There are lots of signs that the patent system needs reform. Have you noticed that some IP lawyers are now filing their own patents, and forming shell companies which exist only to generate lawsuits? Many writers have alarming stories about why IP law reform is needed. However, here is an eminently readable macro-analysis of issues facing the patent system and their real costs to innovators.
Economist and entrepreneur James Bessen has authored this analysis of the current state of the patent system with law academic Michael Meuer. Both are faculty members at Boston University, and their book Patent Failure: How Judges, Bureaucrats, and Lawyers Put Innovators at Risk has drawn praise for its economic analysis of our patent system.
Nobel Laureate in Economics Eric Maskin calls the book “a pioneering and heroic effort to quantify the ways in which our patent system has failed to live up to its raison d’être: promoting innovation.” You can hear Michael Meuer discuss the book for about an hour on Stanford University’s Hearsay Culture Show, or view a sample chapter.
What’s impressive is that they go beyond providing examples of erroneous patents, or costs on individual innovators, to provide an economic and legal analysis of the system. They marshal data from decades of filings by publicly traded companies to compare the costs and benefits of the patent system.
Their fundamental conclusion is that in most industries, the hard cost on innovators defending against patent suits outstrips the financial benefit they gain through licensing. They compare the patent system’s conventions to those used to assign real estate property.
The property system provides very crisp boundaries and an efficient system for determining who, if anyone, has a claim on specific real estate. In contrast, the patent system often fails to provide good public boundaries and notice of where patent-based rights are situated, and to define their extent. This results in the potential for inadvertent infringement, particularly as patented ideas may be difficult to identify through searching.

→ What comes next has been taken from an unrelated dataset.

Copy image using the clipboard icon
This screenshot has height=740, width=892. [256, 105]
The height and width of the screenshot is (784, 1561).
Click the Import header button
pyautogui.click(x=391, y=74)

This uncertainty allows certain patent holders to capitalize on relatively weak patents that could arguably have a broad scope, and then use this lack of clear definition to extract settlement payments from true innovators.
Notably, their analysis suggests that life sciences and chemistry patents hold the greatest benefit for their holders. The structure of these particular patents tend to provide clearer boundaries of scope, and also allow for better notice by being more easily identifiable through standard search processes. So this trend is confirms their thesis of the need for greater definition of boundary and notice.

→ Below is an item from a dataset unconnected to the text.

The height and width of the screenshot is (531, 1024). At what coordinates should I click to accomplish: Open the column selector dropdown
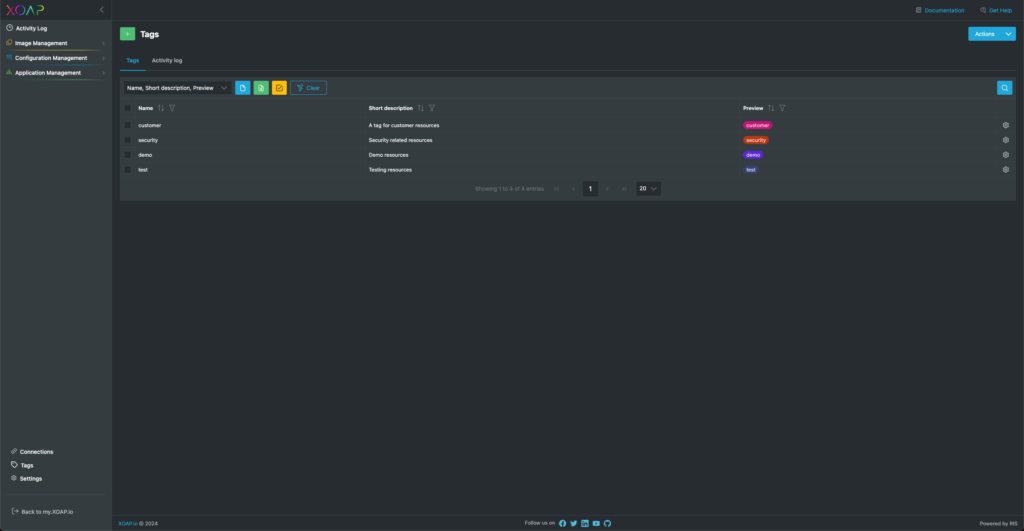177,88
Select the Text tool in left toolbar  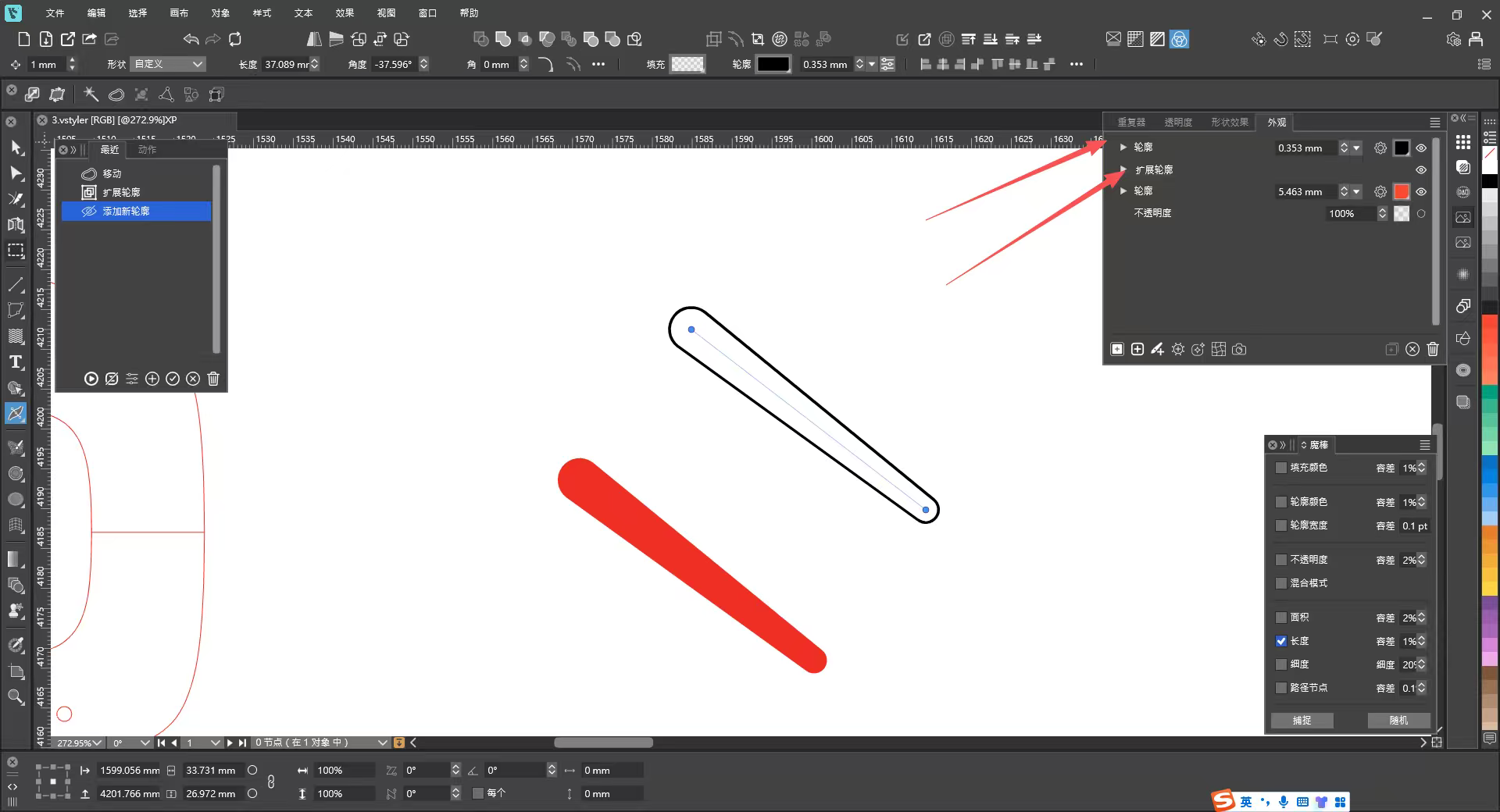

The book provides a sedate, scholarly, and reasoned discussion of the history of patent law, explores what we mean by innovation, and presents original empirical research to determine what value and costs patent law brings to inventors. Since they don’t calculate the cost of “patenting around” existing patents, their calculations of cost are likely on the restrained side. Readers of Larry Lessig and Richard Posner will feel right at home, as their analysis draws broadly from economic and public policy.
It’s well worth a free look or listen (see the links above), and it’s a satisfying read if you decide to take the time. If you’re reading this blog, you’d likely really enjoy Patent Failure.